WORK INSTRUCTIONS: Only an exact, complete copy of the listing will serve as the answer.

DATA EXTRACTS:
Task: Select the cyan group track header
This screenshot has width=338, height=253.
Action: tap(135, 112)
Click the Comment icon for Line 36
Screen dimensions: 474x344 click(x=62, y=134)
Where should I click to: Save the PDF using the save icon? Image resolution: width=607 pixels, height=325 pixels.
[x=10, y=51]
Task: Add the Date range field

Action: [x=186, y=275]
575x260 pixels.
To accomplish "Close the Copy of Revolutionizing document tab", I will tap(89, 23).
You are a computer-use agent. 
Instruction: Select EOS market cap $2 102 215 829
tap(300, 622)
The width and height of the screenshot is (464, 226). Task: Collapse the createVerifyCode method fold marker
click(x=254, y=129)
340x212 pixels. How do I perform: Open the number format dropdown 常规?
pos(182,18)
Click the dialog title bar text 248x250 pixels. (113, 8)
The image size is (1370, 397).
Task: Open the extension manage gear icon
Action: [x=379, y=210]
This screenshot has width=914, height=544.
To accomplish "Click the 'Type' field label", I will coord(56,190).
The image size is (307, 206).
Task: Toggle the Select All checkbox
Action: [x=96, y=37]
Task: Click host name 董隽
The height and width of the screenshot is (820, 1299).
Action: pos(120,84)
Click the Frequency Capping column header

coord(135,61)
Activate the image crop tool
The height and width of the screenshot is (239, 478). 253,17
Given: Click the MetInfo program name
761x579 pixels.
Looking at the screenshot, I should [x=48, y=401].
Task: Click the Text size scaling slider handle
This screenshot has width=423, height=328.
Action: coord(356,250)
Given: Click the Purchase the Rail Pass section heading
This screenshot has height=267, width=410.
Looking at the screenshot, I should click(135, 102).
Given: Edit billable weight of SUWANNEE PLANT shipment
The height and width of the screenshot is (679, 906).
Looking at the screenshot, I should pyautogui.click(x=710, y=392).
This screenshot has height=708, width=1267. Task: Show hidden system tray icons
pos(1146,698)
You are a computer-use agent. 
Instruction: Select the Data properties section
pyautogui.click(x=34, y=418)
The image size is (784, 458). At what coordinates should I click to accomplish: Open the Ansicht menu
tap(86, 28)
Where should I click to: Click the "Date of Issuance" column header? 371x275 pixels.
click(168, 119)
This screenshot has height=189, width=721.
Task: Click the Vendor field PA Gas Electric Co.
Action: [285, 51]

SOLUTION BELOW:
Task: Select the cyan group track header
This screenshot has width=338, height=253.
Action: tap(135, 112)
Click the Comment icon for Line 36
Screen dimensions: 474x344 click(x=62, y=134)
Where should I click to: Save the PDF using the save icon? Image resolution: width=607 pixels, height=325 pixels.
[x=10, y=51]
Task: Add the Date range field

Action: [x=186, y=275]
575x260 pixels.
To accomplish "Close the Copy of Revolutionizing document tab", I will tap(89, 23).
You are a computer-use agent. 
Instruction: Select EOS market cap $2 102 215 829
tap(300, 622)
The width and height of the screenshot is (464, 226). Task: Collapse the createVerifyCode method fold marker
click(x=254, y=129)
340x212 pixels. How do I perform: Open the number format dropdown 常规?
pos(182,18)
Click the dialog title bar text 248x250 pixels. (113, 8)
The image size is (1370, 397).
Task: Open the extension manage gear icon
Action: [x=379, y=210]
This screenshot has width=914, height=544.
To accomplish "Click the 'Type' field label", I will coord(56,190).
The image size is (307, 206).
Task: Toggle the Select All checkbox
Action: [x=96, y=37]
Task: Click host name 董隽
The height and width of the screenshot is (820, 1299).
Action: pos(120,84)
Click the Frequency Capping column header

coord(135,61)
Activate the image crop tool
The height and width of the screenshot is (239, 478). 253,17
Given: Click the MetInfo program name
761x579 pixels.
Looking at the screenshot, I should [x=48, y=401].
Task: Click the Text size scaling slider handle
This screenshot has width=423, height=328.
Action: coord(356,250)
Given: Click the Purchase the Rail Pass section heading
This screenshot has height=267, width=410.
Looking at the screenshot, I should click(135, 102).
Given: Edit billable weight of SUWANNEE PLANT shipment
The height and width of the screenshot is (679, 906).
Looking at the screenshot, I should pyautogui.click(x=710, y=392).
This screenshot has height=708, width=1267. Task: Show hidden system tray icons
pos(1146,698)
You are a computer-use agent. 
Instruction: Select the Data properties section
pyautogui.click(x=34, y=418)
The image size is (784, 458). At what coordinates should I click to accomplish: Open the Ansicht menu
tap(86, 28)
Where should I click to: Click the "Date of Issuance" column header? 371x275 pixels.
click(168, 119)
This screenshot has height=189, width=721.
Task: Click the Vendor field PA Gas Electric Co.
Action: [285, 51]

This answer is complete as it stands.